Top of Data extract
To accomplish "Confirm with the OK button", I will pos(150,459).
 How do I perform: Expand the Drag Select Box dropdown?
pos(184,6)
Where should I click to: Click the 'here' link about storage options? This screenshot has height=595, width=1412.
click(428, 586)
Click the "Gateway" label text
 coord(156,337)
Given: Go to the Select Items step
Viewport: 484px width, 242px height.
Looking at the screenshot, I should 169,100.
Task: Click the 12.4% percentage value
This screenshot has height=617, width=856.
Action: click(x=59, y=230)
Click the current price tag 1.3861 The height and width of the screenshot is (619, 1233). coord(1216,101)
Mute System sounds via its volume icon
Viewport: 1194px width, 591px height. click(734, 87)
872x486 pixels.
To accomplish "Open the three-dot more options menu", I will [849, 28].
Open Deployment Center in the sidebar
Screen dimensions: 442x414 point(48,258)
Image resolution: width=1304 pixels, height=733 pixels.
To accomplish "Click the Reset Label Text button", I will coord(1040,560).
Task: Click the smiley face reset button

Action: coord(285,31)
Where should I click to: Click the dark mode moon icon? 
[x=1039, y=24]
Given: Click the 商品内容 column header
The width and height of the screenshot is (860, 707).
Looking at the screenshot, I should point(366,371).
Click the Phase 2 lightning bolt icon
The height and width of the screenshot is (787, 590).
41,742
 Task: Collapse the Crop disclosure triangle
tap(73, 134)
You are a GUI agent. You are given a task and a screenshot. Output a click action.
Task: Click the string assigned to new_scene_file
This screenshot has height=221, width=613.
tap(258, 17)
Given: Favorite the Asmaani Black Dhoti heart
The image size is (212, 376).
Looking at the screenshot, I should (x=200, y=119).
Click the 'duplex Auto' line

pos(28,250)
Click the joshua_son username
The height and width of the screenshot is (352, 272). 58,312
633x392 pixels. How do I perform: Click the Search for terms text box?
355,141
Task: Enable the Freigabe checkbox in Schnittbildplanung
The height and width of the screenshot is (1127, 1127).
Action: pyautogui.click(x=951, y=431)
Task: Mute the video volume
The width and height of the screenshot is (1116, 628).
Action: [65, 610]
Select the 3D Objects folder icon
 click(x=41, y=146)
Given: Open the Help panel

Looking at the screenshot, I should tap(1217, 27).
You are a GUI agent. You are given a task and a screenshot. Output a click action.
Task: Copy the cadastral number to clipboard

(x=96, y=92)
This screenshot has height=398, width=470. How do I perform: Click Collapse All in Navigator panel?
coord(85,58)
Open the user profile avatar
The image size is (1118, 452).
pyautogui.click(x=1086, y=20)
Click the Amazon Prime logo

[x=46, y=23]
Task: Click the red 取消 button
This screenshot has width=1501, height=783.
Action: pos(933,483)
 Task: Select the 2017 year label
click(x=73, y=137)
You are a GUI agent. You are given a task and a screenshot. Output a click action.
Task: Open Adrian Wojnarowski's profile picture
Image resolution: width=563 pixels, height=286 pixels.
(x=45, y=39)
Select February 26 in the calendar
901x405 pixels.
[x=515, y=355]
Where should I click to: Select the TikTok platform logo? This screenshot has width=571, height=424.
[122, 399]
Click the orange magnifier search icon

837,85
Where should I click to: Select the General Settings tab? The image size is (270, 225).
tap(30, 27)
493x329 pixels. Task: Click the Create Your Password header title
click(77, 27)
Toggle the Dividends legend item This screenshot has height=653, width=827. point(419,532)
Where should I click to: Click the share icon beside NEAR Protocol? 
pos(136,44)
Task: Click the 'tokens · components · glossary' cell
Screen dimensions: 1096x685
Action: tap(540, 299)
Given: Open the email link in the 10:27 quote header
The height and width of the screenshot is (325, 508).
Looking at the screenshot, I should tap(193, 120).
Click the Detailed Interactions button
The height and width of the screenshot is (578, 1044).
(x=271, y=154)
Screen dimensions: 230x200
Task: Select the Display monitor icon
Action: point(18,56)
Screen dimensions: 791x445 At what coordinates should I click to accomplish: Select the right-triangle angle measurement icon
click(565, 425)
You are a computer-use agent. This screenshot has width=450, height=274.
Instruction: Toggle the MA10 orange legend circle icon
Bottom of Data extract
[Work item] Using the data above, return every line that contains the string "Toggle".

[Task response]
Toggle the Dividends legend item This screenshot has height=653, width=827. point(419,532)
Instruction: Toggle the MA10 orange legend circle icon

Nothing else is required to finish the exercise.